▶ **Directions for this task**: Repeat every entry exactly. Leave nothing out.

▶ **Stored entries**:
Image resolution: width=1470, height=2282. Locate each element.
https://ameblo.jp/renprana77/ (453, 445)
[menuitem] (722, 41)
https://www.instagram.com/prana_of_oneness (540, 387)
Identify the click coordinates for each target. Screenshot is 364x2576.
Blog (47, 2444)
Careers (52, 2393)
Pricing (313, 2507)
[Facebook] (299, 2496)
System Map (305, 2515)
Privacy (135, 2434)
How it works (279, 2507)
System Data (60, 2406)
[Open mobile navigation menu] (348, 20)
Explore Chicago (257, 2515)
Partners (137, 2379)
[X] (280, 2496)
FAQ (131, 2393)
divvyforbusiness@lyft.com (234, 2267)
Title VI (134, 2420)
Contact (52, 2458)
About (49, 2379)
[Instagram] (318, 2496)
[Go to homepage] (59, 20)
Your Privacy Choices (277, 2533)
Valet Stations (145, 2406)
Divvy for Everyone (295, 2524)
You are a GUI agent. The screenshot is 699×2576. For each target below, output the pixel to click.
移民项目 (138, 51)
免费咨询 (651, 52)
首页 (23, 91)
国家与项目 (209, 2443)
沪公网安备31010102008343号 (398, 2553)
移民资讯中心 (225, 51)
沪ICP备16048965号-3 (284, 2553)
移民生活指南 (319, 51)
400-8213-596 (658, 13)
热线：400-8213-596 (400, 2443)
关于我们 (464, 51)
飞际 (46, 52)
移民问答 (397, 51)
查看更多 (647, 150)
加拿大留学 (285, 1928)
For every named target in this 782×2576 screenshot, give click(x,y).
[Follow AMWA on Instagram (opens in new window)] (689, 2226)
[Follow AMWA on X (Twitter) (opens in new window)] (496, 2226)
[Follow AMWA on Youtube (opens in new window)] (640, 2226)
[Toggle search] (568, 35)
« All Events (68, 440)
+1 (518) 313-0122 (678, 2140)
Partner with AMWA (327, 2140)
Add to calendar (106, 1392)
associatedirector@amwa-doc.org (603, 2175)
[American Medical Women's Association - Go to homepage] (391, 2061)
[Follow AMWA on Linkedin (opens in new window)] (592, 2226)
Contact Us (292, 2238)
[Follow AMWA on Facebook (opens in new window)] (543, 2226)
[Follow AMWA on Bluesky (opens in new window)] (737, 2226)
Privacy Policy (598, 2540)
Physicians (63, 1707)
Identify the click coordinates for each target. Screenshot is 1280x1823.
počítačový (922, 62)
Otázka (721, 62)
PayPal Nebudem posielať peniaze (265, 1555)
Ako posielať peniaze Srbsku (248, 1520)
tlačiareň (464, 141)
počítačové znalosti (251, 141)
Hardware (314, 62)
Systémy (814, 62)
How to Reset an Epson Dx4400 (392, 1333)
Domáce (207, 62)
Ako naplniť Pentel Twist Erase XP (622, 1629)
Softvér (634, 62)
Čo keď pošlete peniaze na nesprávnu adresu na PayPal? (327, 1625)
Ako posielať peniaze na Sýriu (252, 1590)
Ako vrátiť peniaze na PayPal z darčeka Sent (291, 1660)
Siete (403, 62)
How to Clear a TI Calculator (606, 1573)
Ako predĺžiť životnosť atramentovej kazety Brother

▶ **Result for this exercise**:
Image resolution: width=1470, height=2282. Locate each element.
https://ameblo.jp/renprana77/ (453, 445)
[menuitem] (722, 41)
https://www.instagram.com/prana_of_oneness (540, 387)
Identify the click coordinates for each target. Screenshot is 364x2576.
Blog (47, 2444)
Careers (52, 2393)
Pricing (313, 2507)
[Facebook] (299, 2496)
System Map (305, 2515)
Privacy (135, 2434)
How it works (279, 2507)
System Data (60, 2406)
[Open mobile navigation menu] (348, 20)
Explore Chicago (257, 2515)
Partners (137, 2379)
[X] (280, 2496)
FAQ (131, 2393)
divvyforbusiness@lyft.com (234, 2267)
Title VI (134, 2420)
Contact (52, 2458)
About (49, 2379)
[Instagram] (318, 2496)
[Go to homepage] (59, 20)
Your Privacy Choices (277, 2533)
Valet Stations (145, 2406)
Divvy for Everyone (295, 2524)
You are a GUI agent. The screenshot is 699×2576. For each target below, output the pixel to click.
移民项目 (138, 51)
免费咨询 (651, 52)
首页 (23, 91)
国家与项目 (209, 2443)
沪公网安备31010102008343号 (398, 2553)
移民资讯中心 (225, 51)
沪ICP备16048965号-3 (284, 2553)
移民生活指南 (319, 51)
400-8213-596 (658, 13)
热线：400-8213-596 (400, 2443)
关于我们 (464, 51)
飞际 (46, 52)
移民问答 (397, 51)
查看更多 (647, 150)
加拿大留学 (285, 1928)
For every named target in this 782×2576 screenshot, give click(x,y).
[Follow AMWA on Instagram (opens in new window)] (689, 2226)
[Follow AMWA on X (Twitter) (opens in new window)] (496, 2226)
[Follow AMWA on Youtube (opens in new window)] (640, 2226)
[Toggle search] (568, 35)
« All Events (68, 440)
+1 (518) 313-0122 (678, 2140)
Partner with AMWA (327, 2140)
Add to calendar (106, 1392)
associatedirector@amwa-doc.org (603, 2175)
[American Medical Women's Association - Go to homepage] (391, 2061)
[Follow AMWA on Linkedin (opens in new window)] (592, 2226)
Contact Us (292, 2238)
[Follow AMWA on Facebook (opens in new window)] (543, 2226)
[Follow AMWA on Bluesky (opens in new window)] (737, 2226)
Privacy Policy (598, 2540)
Physicians (63, 1707)
Identify the click coordinates for each target. Screenshot is 1280x1823.
počítačový (922, 62)
Otázka (721, 62)
PayPal Nebudem posielať peniaze (265, 1555)
Ako posielať peniaze Srbsku (248, 1520)
tlačiareň (464, 141)
počítačové znalosti (251, 141)
Hardware (314, 62)
Systémy (814, 62)
How to Reset an Epson Dx4400 (392, 1333)
Domáce (207, 62)
Ako naplniť Pentel Twist Erase XP (622, 1629)
Softvér (634, 62)
Čo keď pošlete peniaze na nesprávnu adresu na PayPal? (327, 1625)
Ako posielať peniaze na Sýriu (252, 1590)
Ako vrátiť peniaze na PayPal z darčeka Sent (291, 1660)
Siete (403, 62)
How to Clear a TI Calculator (606, 1573)
Ako predĺžiť životnosť atramentovej kazety Brother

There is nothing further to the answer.